Rui recalls one of Meyer’s mantras was to say the approach should be “51% hospitality and 49% food.”

Inevitably when talking to his customers, visiting Portugal would naturally come up.

“Let me know when you are ready, and I will take you there,” Rui would say. “Then, one day, a group of 4 couples said they were ready to go to Portugal. I spoke to my travel agent, who said we should have 20 people, so we recruited more people.”

In 2014, Rui took his first group to Portugal, showing them where he was from.

“They met chefs from a Michelin star chef to a local mom-and-pop chef. They visited the Douro. We stayed at two premier hotels in the North region of Portugal, and I showed them that Portugal was no longer this quaint little rest stop, but it was now becoming a major place to visit.”

And for the next five years, Rui would return with another group of 20 until Covid brought travel to a stop.
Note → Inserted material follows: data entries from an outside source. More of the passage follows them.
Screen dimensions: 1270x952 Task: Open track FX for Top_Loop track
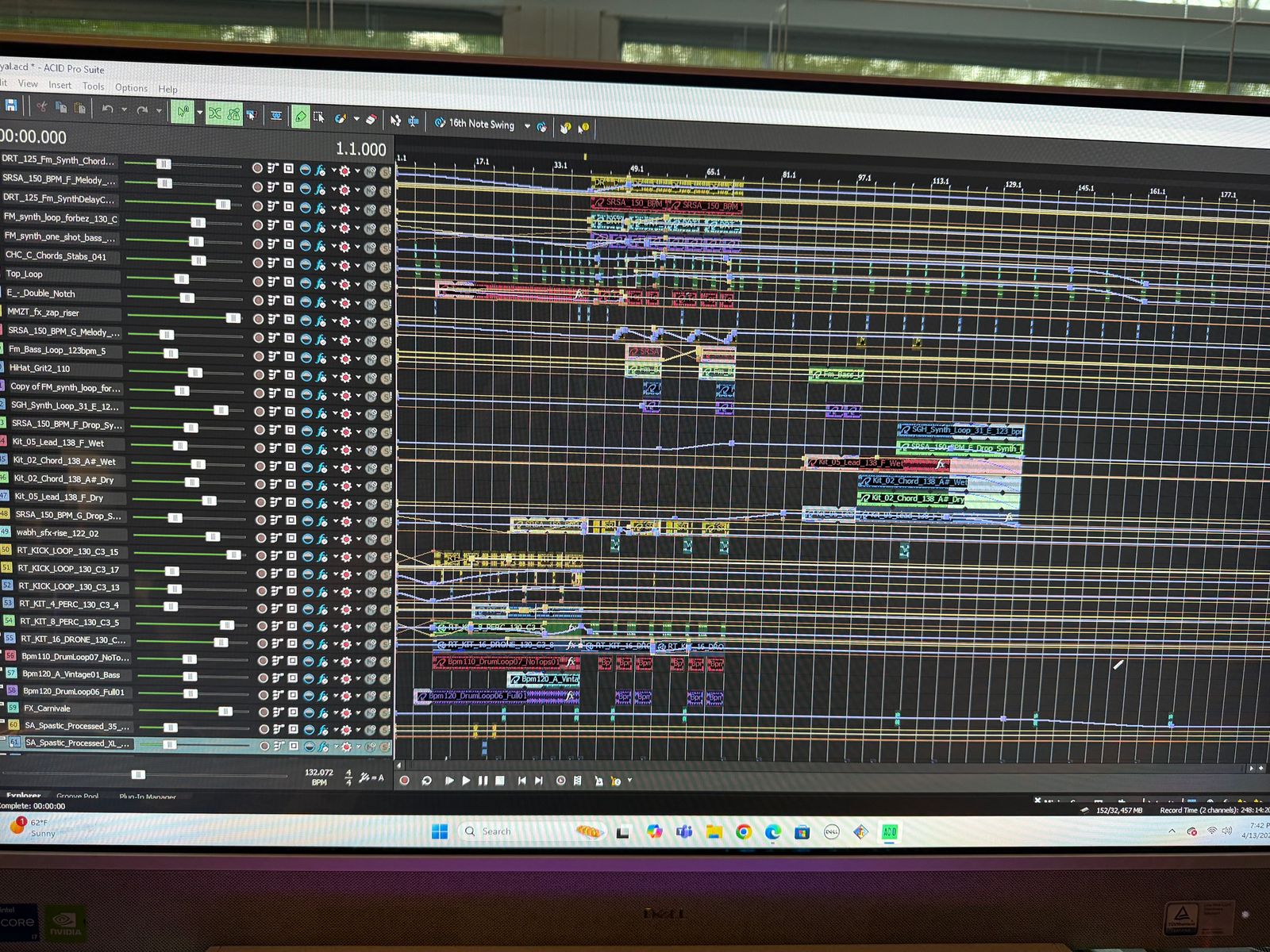point(320,283)
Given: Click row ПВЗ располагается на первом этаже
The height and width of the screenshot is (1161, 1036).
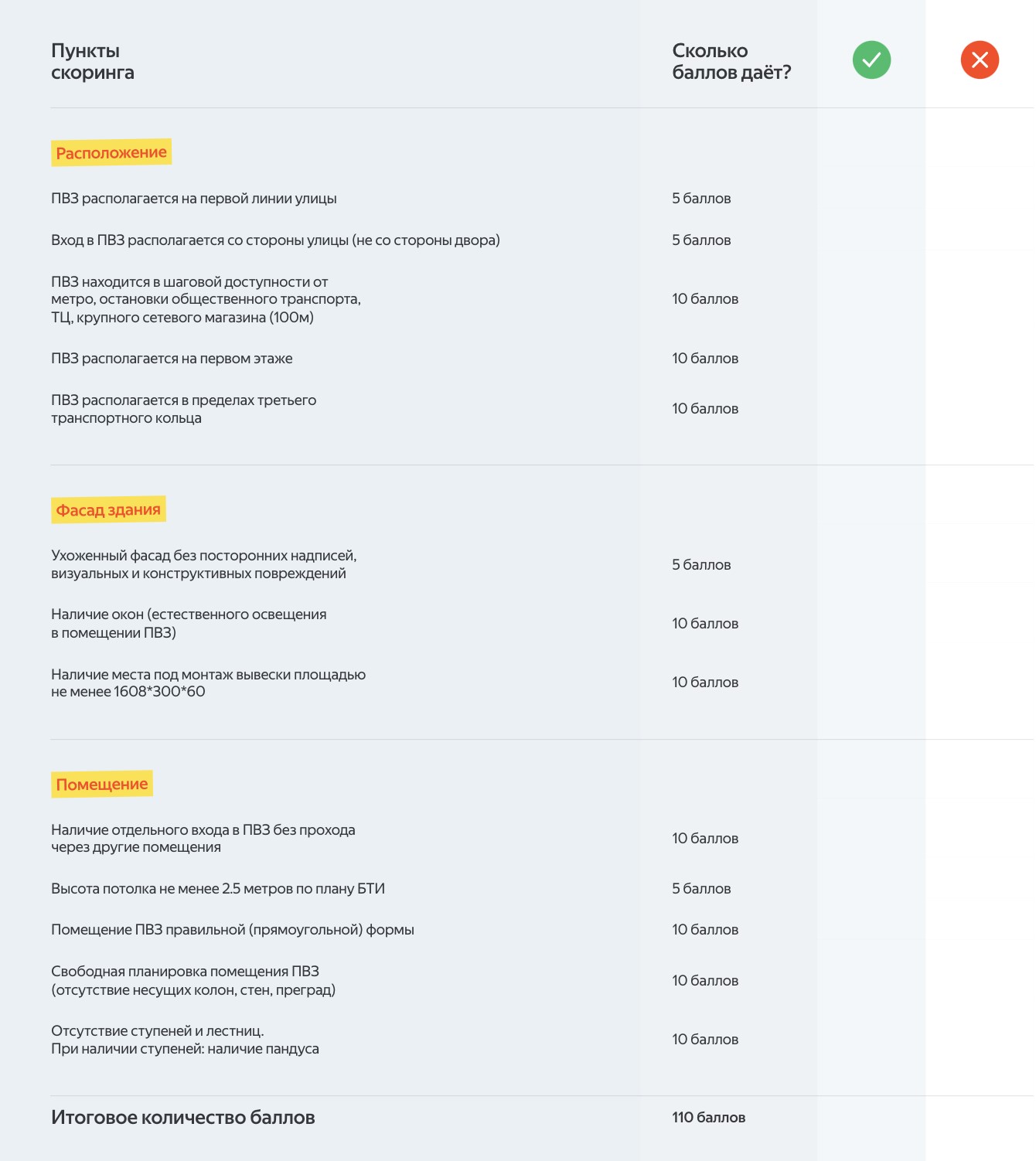Looking at the screenshot, I should tap(172, 359).
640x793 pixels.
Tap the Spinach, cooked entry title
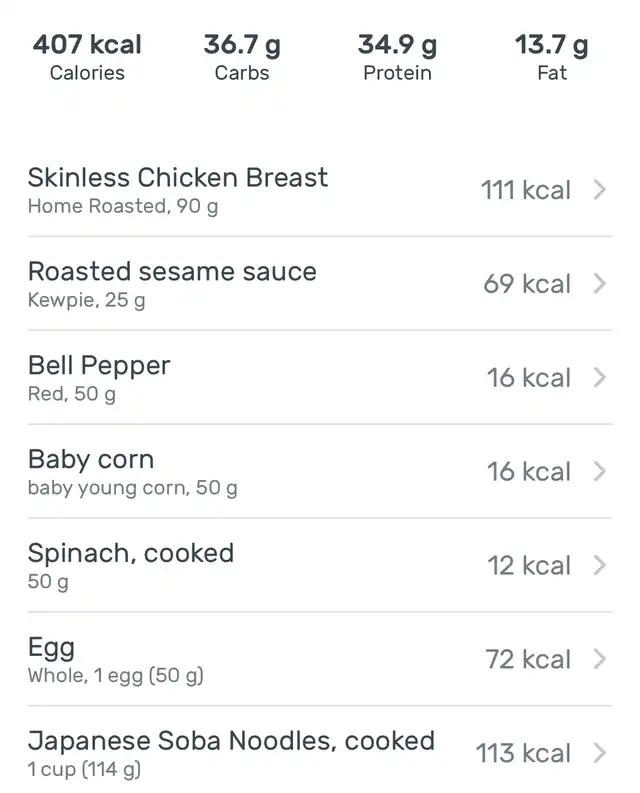pos(131,554)
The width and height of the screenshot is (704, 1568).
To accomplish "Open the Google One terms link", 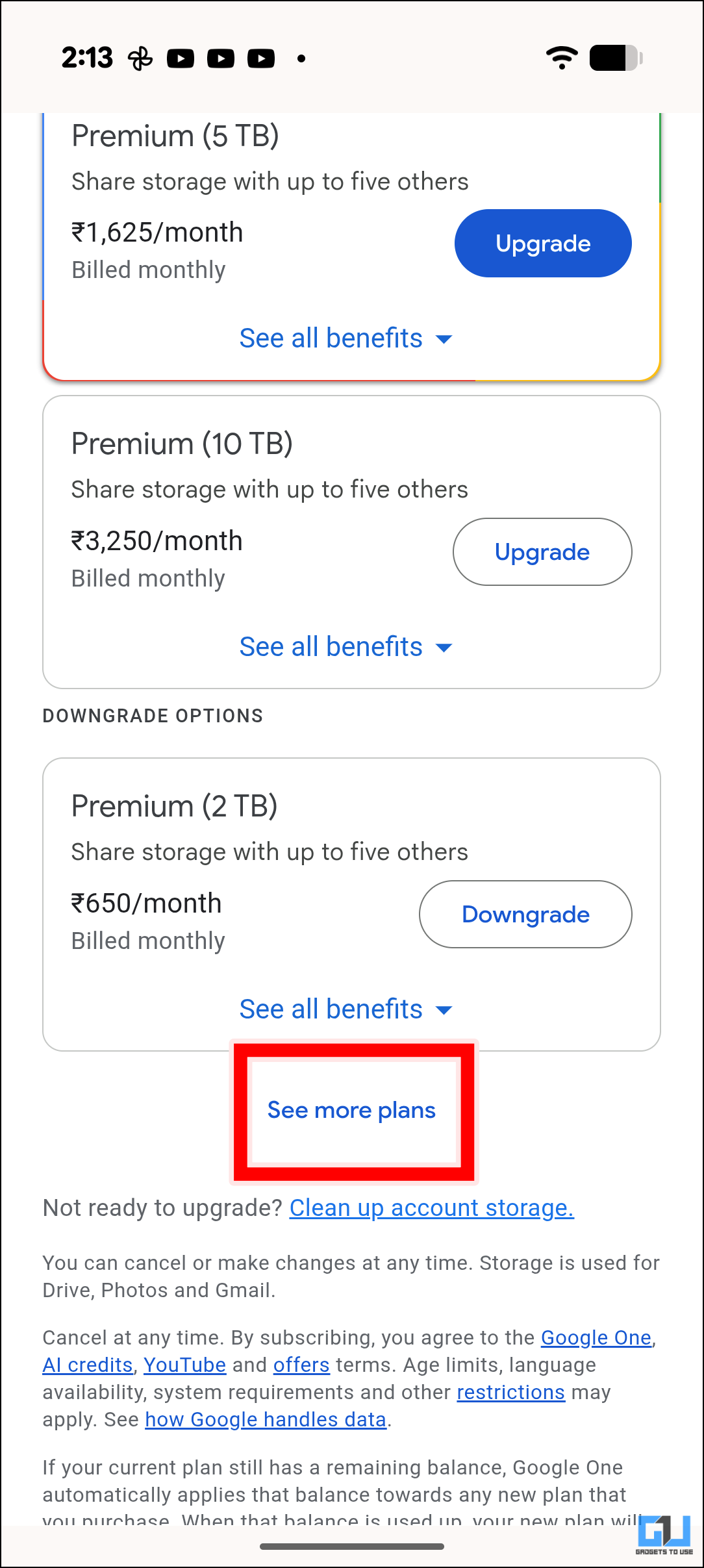I will click(596, 1338).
Rui and his wife, who is Brazilian, come from two very soccer-driven nations. Their oldest son is three and has just started kicking around a soccer ball. Their youngest is just four months old.

“It would make me very happy to see my son become a great soccer player, but it would make me just as happy if he picks up something he likes to do,” Rui said. “Look at my story; my leaving college broke my parent’s hearts, but cooking is what I love to do. I’ve spent 30 years plus doing something that I love to do.”